Text shown:
I then looked again at what the noble Lord, Lord Hanson, had to say in response to this group. I want to be fair to the noble Lord, Lord Hanson, who has been indefatigable in the course of this Bill, dealing with any number of amendments, and often with large groups. I do not blame him altogether for not seizing on the Ziegler point with any great detail, but I fear that his answer was simply not good enough. He merely said
“the Government are not persuaded that this amendment is needed. Public order offences have been developed to ensure that those reasonable excuse defences apply only when appropriate and respect the need to balance”,—[Official Report, Commons, 13/1/26; col. 1634.]
et cetera. It was a perfectly fair statement of what the aims of any Government are but not an answer to the inadequacy of the Ziegler case. Therefore, I ask the Minister directly—sorry, it is not going to be the noble Lord, Lord Hanson, replying, as he is getting a well-earned rest, but the noble Lord, Lord Katz—whether he says, on behalf of the Government, that the Ziegler decision was correct, or does he accept, like almost any other legal commentator, that the decision was unfortunately wrong, as other judges seem now to accept? If that is the case, the law is incoherent, and it must be changed.
I fear I must join my noble friend Lord Pannick and the noble and learned Lord, Lord Goldsmith, who is not currently in his place, in saying that it is simply not good enough to say that we must wait until the noble Lord, Lord Macdonald, speaks on the subject—if he were to speak on the subject, because, of course, that may be some time in the future. Then there is the vexed question of legislative time.
We need to sort out the law in relation to protest. This amendment, whose drafting has not been criticised in any way, states what could or should constitute a reasonable excuse or lawful excuse. The time has come to clarify the law for everybody’s sake. I beg to move.
My Lords, I have added my name to my noble friend Lord Faulks’ amendment and I support it. To repeat a point I made on an earlier amendment, the police generally need simplicity, not complexity. Generally, Ziegler created complexity in what, in that case, was the simplest of offences. It was all about wilful obstruction of the highway. That used to be fairly straightforward. It was on a highway; it got obstructed and it was done wilfully: that was the offence. That is all that had to be proved. Of course, it is used not only in cases of protest, but Ziegler said that, in the case of protesters blocking the highway, that simple test could not be applied; it had to consider further issues. In fact, what it said was that the person could be convicted of obstructing the highway only if the prosecution could persuade the court that a conviction would be a proportionate interference in his or her convention rights, which, in effect, shifted it for the police to prove proportionality when someone was blocking the highway.

Information shown:
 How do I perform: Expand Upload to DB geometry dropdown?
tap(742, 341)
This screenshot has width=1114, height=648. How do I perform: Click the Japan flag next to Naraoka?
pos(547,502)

Set problem: Translate this sentence from the debate text into Spanish: "The time has come to clarify the law for everybody’s sake."

Written reply: Ha llegado el momento de aclarar la ley por el bien de todos.